» Task to carry out
Write out the records from the line with "Locate an element on the screen. The height" to the line with "d-xtick-label: ins/del is" word for word.
++++++++++++++++++++
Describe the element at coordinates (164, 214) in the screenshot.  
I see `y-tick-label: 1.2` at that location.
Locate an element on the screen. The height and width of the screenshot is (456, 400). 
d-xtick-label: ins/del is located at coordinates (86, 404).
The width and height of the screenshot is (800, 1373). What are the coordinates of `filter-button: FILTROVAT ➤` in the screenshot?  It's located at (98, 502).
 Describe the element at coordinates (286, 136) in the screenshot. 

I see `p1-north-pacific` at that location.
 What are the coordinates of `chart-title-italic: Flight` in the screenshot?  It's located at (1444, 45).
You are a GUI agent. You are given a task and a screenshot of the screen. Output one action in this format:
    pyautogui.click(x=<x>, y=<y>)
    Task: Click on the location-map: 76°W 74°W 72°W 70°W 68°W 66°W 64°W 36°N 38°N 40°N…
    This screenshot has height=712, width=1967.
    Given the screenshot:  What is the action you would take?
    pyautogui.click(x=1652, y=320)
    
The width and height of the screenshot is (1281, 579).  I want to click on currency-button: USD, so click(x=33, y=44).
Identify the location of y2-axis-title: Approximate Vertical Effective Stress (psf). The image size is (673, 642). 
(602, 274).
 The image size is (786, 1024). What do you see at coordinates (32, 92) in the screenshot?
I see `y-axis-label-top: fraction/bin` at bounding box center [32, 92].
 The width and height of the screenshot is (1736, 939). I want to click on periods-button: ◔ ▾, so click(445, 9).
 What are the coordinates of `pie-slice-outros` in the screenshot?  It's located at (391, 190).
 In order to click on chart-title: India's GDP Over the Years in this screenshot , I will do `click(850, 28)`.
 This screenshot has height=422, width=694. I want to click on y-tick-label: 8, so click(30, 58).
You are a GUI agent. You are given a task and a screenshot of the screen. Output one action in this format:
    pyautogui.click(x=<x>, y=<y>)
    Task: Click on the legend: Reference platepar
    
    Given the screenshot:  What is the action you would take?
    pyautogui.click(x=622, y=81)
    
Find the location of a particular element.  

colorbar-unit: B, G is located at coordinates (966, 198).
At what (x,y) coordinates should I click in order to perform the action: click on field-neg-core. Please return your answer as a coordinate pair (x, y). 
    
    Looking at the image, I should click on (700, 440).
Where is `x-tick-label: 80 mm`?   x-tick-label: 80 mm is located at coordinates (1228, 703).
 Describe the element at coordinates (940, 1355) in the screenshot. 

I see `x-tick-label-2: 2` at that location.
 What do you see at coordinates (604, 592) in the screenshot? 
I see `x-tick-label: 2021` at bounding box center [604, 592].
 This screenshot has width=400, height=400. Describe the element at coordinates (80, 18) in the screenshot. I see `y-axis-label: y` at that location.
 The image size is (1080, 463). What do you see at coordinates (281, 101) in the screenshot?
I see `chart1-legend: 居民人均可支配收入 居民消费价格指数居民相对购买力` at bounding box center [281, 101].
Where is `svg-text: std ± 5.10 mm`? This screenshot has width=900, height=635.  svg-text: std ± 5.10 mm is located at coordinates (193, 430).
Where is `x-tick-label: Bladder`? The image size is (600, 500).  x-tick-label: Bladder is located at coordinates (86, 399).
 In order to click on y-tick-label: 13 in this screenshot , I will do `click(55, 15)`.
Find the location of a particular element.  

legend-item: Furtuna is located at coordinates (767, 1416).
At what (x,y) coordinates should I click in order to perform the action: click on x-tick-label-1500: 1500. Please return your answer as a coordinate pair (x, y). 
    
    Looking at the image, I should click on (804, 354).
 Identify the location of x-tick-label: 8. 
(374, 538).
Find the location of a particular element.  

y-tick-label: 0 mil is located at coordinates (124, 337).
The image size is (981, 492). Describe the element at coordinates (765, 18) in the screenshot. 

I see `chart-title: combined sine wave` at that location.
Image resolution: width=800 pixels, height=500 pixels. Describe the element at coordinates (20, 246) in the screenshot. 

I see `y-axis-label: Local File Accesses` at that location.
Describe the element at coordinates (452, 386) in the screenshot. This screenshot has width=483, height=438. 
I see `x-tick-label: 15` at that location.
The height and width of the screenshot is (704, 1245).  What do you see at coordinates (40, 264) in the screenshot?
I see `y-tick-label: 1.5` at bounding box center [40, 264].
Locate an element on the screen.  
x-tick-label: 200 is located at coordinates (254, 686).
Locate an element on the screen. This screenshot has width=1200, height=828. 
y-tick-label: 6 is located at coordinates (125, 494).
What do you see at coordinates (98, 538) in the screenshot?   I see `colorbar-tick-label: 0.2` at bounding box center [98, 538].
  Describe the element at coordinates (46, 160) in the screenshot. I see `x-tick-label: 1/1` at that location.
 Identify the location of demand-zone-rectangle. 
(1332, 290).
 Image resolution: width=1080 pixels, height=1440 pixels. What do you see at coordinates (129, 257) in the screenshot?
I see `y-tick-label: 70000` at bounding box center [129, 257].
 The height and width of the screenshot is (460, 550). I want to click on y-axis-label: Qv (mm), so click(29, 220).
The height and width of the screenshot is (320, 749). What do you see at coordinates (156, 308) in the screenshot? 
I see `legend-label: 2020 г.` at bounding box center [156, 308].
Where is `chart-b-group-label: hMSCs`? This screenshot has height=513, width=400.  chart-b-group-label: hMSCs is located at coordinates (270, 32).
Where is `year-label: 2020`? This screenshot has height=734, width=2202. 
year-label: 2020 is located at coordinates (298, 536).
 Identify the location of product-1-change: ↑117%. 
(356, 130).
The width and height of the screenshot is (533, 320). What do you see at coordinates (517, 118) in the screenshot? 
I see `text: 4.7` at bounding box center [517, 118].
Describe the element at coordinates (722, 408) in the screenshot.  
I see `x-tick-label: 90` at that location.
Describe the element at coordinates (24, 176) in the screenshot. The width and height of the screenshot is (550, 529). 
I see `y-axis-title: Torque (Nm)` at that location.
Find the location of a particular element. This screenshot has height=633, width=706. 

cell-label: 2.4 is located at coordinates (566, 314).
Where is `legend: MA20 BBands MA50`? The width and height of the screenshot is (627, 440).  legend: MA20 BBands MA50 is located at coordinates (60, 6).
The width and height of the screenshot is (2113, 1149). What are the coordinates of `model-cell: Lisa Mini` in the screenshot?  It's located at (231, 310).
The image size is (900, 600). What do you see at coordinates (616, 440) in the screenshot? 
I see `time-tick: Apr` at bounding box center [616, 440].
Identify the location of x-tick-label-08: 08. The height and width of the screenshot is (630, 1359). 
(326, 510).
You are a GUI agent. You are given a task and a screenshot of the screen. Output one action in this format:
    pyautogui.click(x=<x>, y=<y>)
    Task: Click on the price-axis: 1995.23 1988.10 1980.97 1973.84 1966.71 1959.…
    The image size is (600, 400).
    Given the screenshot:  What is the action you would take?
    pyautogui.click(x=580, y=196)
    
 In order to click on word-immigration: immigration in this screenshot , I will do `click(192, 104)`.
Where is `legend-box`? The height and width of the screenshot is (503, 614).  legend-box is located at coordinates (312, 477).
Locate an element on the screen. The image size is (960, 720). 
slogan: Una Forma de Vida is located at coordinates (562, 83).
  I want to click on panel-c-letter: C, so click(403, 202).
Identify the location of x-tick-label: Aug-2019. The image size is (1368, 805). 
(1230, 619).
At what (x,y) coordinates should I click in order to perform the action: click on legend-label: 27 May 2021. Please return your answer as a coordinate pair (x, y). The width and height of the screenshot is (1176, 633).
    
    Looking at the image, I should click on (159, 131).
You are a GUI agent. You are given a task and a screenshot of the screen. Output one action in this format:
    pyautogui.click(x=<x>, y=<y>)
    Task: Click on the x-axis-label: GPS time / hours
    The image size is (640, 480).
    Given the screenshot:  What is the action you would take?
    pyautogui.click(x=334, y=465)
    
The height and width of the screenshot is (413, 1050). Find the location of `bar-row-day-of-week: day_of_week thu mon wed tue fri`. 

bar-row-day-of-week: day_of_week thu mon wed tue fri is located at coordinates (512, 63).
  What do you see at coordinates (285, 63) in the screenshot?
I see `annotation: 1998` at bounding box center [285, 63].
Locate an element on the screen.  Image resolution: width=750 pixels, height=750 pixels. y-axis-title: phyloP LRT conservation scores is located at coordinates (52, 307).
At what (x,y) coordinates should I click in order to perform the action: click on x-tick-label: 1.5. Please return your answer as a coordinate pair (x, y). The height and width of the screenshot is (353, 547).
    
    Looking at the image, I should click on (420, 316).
++++++++++++++++++++
» Output
Locate an element on the screen. The height and width of the screenshot is (456, 400). 
d-xtick-label: ins/del is located at coordinates (86, 404).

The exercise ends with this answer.